Please recast every line of the records below as a Markdown table with the columns Row and Line, leaving out blank lines.

• **The records**
>>
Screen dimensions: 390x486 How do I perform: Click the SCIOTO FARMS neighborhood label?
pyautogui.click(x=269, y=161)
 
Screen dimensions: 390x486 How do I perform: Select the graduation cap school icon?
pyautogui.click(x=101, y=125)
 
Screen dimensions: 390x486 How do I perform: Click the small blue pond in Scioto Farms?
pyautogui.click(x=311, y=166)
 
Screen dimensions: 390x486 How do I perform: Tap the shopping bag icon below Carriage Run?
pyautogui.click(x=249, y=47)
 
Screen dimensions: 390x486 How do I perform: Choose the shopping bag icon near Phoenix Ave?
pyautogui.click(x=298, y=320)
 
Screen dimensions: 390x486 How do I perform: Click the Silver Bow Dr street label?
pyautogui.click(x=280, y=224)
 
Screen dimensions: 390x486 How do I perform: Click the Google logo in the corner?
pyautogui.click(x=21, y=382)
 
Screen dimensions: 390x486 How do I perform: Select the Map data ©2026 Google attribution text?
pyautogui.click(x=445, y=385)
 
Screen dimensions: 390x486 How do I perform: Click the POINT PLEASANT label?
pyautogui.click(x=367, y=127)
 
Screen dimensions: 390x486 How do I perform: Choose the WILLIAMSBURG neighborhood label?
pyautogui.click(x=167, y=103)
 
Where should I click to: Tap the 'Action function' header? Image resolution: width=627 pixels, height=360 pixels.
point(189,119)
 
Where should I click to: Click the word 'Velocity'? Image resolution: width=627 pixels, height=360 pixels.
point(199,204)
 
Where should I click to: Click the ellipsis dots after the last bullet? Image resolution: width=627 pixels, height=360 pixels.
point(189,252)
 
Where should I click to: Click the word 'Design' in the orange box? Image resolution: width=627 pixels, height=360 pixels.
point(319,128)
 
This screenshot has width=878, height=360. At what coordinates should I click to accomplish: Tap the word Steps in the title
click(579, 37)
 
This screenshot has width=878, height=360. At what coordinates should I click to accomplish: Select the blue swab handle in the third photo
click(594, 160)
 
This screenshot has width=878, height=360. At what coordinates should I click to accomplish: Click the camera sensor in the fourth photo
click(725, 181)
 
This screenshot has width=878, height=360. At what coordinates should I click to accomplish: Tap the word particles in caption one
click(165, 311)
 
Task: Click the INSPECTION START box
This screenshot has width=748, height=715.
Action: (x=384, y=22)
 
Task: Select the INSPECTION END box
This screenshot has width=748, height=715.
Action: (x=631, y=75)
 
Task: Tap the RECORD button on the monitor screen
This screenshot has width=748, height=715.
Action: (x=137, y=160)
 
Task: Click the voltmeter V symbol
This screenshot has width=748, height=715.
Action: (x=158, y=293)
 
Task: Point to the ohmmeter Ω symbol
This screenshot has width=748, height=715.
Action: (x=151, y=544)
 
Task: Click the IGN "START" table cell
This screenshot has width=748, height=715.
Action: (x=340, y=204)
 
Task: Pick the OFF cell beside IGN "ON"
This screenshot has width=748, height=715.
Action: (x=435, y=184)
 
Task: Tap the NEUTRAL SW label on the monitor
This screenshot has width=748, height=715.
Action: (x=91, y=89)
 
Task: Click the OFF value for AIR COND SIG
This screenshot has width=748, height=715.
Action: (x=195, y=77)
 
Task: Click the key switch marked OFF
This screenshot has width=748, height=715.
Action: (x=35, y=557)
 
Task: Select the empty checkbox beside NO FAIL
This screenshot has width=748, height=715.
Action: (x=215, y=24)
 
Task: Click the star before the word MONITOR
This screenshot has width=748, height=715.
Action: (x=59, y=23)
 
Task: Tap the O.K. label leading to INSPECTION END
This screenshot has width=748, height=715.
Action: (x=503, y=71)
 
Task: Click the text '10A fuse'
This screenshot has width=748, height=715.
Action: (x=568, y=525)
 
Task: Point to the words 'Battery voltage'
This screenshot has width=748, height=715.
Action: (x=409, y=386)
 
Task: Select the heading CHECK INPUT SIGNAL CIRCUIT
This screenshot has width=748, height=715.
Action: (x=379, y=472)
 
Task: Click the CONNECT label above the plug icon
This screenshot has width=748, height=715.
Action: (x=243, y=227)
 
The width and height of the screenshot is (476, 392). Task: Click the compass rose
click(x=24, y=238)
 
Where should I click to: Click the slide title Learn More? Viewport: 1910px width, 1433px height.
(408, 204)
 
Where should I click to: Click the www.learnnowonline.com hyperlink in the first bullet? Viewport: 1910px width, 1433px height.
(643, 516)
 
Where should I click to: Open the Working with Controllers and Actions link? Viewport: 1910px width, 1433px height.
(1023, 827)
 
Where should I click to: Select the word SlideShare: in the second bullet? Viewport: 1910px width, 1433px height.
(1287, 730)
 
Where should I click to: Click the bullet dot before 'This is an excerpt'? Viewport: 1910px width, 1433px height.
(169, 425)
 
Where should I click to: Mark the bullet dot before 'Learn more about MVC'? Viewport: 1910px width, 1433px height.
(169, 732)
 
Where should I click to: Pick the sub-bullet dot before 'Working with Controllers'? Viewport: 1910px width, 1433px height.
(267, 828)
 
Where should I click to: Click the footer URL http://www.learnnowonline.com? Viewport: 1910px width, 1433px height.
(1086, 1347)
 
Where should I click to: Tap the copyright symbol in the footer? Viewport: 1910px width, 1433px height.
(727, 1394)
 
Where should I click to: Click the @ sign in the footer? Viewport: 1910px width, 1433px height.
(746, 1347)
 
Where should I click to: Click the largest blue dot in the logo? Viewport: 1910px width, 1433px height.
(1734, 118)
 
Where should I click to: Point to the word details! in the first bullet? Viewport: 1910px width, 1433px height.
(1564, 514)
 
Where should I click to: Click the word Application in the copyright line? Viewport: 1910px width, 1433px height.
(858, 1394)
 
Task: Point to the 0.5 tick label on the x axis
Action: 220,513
<<
• **Output for this exercise**
| Row | Line |
|---|---|
| 1 | Screen dimensions: 390x486 How do I perform: Click the SCIOTO FARMS neighborhood label? |
| 2 | pyautogui.click(x=269, y=161) |
| 3 | Screen dimensions: 390x486 How do I perform: Select the graduation cap school icon? |
| 4 | pyautogui.click(x=101, y=125) |
| 5 | Screen dimensions: 390x486 How do I perform: Click the small blue pond in Scioto Farms? |
| 6 | pyautogui.click(x=311, y=166) |
| 7 | Screen dimensions: 390x486 How do I perform: Tap the shopping bag icon below Carriage Run? |
| 8 | pyautogui.click(x=249, y=47) |
| 9 | Screen dimensions: 390x486 How do I perform: Choose the shopping bag icon near Phoenix Ave? |
| 10 | pyautogui.click(x=298, y=320) |
| 11 | Screen dimensions: 390x486 How do I perform: Click the Silver Bow Dr street label? |
| 12 | pyautogui.click(x=280, y=224) |
| 13 | Screen dimensions: 390x486 How do I perform: Click the Google logo in the corner? |
| 14 | pyautogui.click(x=21, y=382) |
| 15 | Screen dimensions: 390x486 How do I perform: Select the Map data ©2026 Google attribution text? |
| 16 | pyautogui.click(x=445, y=385) |
| 17 | Screen dimensions: 390x486 How do I perform: Click the POINT PLEASANT label? |
| 18 | pyautogui.click(x=367, y=127) |
| 19 | Screen dimensions: 390x486 How do I perform: Choose the WILLIAMSBURG neighborhood label? |
| 20 | pyautogui.click(x=167, y=103) |
| 21 | Where should I click to: Tap the 'Action function' header? Image resolution: width=627 pixels, height=360 pixels. |
| 22 | point(189,119) |
| 23 | Where should I click to: Click the word 'Velocity'? Image resolution: width=627 pixels, height=360 pixels. |
| 24 | point(199,204) |
| 25 | Where should I click to: Click the ellipsis dots after the last bullet? Image resolution: width=627 pixels, height=360 pixels. |
| 26 | point(189,252) |
| 27 | Where should I click to: Click the word 'Design' in the orange box? Image resolution: width=627 pixels, height=360 pixels. |
| 28 | point(319,128) |
| 29 | This screenshot has width=878, height=360. At what coordinates should I click to accomplish: Tap the word Steps in the title |
| 30 | click(579, 37) |
| 31 | This screenshot has width=878, height=360. At what coordinates should I click to accomplish: Select the blue swab handle in the third photo |
| 32 | click(594, 160) |
| 33 | This screenshot has width=878, height=360. At what coordinates should I click to accomplish: Click the camera sensor in the fourth photo |
| 34 | click(725, 181) |
| 35 | This screenshot has width=878, height=360. At what coordinates should I click to accomplish: Tap the word particles in caption one |
| 36 | click(165, 311) |
| 37 | Task: Click the INSPECTION START box |
| 38 | This screenshot has width=748, height=715. |
| 39 | Action: (x=384, y=22) |
| 40 | Task: Select the INSPECTION END box |
| 41 | This screenshot has width=748, height=715. |
| 42 | Action: (x=631, y=75) |
| 43 | Task: Tap the RECORD button on the monitor screen |
| 44 | This screenshot has width=748, height=715. |
| 45 | Action: (x=137, y=160) |
| 46 | Task: Click the voltmeter V symbol |
| 47 | This screenshot has width=748, height=715. |
| 48 | Action: (x=158, y=293) |
| 49 | Task: Point to the ohmmeter Ω symbol |
| 50 | This screenshot has width=748, height=715. |
| 51 | Action: (x=151, y=544) |
| 52 | Task: Click the IGN "START" table cell |
| 53 | This screenshot has width=748, height=715. |
| 54 | Action: (x=340, y=204) |
| 55 | Task: Pick the OFF cell beside IGN "ON" |
| 56 | This screenshot has width=748, height=715. |
| 57 | Action: (x=435, y=184) |
| 58 | Task: Tap the NEUTRAL SW label on the monitor |
| 59 | This screenshot has width=748, height=715. |
| 60 | Action: (x=91, y=89) |
| 61 | Task: Click the OFF value for AIR COND SIG |
| 62 | This screenshot has width=748, height=715. |
| 63 | Action: (x=195, y=77) |
| 64 | Task: Click the key switch marked OFF |
| 65 | This screenshot has width=748, height=715. |
| 66 | Action: (x=35, y=557) |
| 67 | Task: Select the empty checkbox beside NO FAIL |
| 68 | This screenshot has width=748, height=715. |
| 69 | Action: (x=215, y=24) |
| 70 | Task: Click the star before the word MONITOR |
| 71 | This screenshot has width=748, height=715. |
| 72 | Action: (x=59, y=23) |
| 73 | Task: Tap the O.K. label leading to INSPECTION END |
| 74 | This screenshot has width=748, height=715. |
| 75 | Action: (x=503, y=71) |
| 76 | Task: Click the text '10A fuse' |
| 77 | This screenshot has width=748, height=715. |
| 78 | Action: (x=568, y=525) |
| 79 | Task: Point to the words 'Battery voltage' |
| 80 | This screenshot has width=748, height=715. |
| 81 | Action: (x=409, y=386) |
| 82 | Task: Select the heading CHECK INPUT SIGNAL CIRCUIT |
| 83 | This screenshot has width=748, height=715. |
| 84 | Action: (x=379, y=472) |
| 85 | Task: Click the CONNECT label above the plug icon |
| 86 | This screenshot has width=748, height=715. |
| 87 | Action: (x=243, y=227) |
| 88 | The width and height of the screenshot is (476, 392). Task: Click the compass rose |
| 89 | click(x=24, y=238) |
| 90 | Where should I click to: Click the slide title Learn More? Viewport: 1910px width, 1433px height. |
| 91 | (408, 204) |
| 92 | Where should I click to: Click the www.learnnowonline.com hyperlink in the first bullet? Viewport: 1910px width, 1433px height. |
| 93 | (643, 516) |
| 94 | Where should I click to: Open the Working with Controllers and Actions link? Viewport: 1910px width, 1433px height. |
| 95 | (1023, 827) |
| 96 | Where should I click to: Select the word SlideShare: in the second bullet? Viewport: 1910px width, 1433px height. |
| 97 | (1287, 730) |
| 98 | Where should I click to: Click the bullet dot before 'This is an excerpt'? Viewport: 1910px width, 1433px height. |
| 99 | (169, 425) |
| 100 | Where should I click to: Mark the bullet dot before 'Learn more about MVC'? Viewport: 1910px width, 1433px height. |
| 101 | (169, 732) |
| 102 | Where should I click to: Pick the sub-bullet dot before 'Working with Controllers'? Viewport: 1910px width, 1433px height. |
| 103 | (267, 828) |
| 104 | Where should I click to: Click the footer URL http://www.learnnowonline.com? Viewport: 1910px width, 1433px height. |
| 105 | (1086, 1347) |
| 106 | Where should I click to: Tap the copyright symbol in the footer? Viewport: 1910px width, 1433px height. |
| 107 | (727, 1394) |
| 108 | Where should I click to: Click the @ sign in the footer? Viewport: 1910px width, 1433px height. |
| 109 | (746, 1347) |
| 110 | Where should I click to: Click the largest blue dot in the logo? Viewport: 1910px width, 1433px height. |
| 111 | (1734, 118) |
| 112 | Where should I click to: Point to the word details! in the first bullet? Viewport: 1910px width, 1433px height. |
| 113 | (1564, 514) |
| 114 | Where should I click to: Click the word Application in the copyright line? Viewport: 1910px width, 1433px height. |
| 115 | (858, 1394) |
| 116 | Task: Point to the 0.5 tick label on the x axis |
| 117 | Action: 220,513 |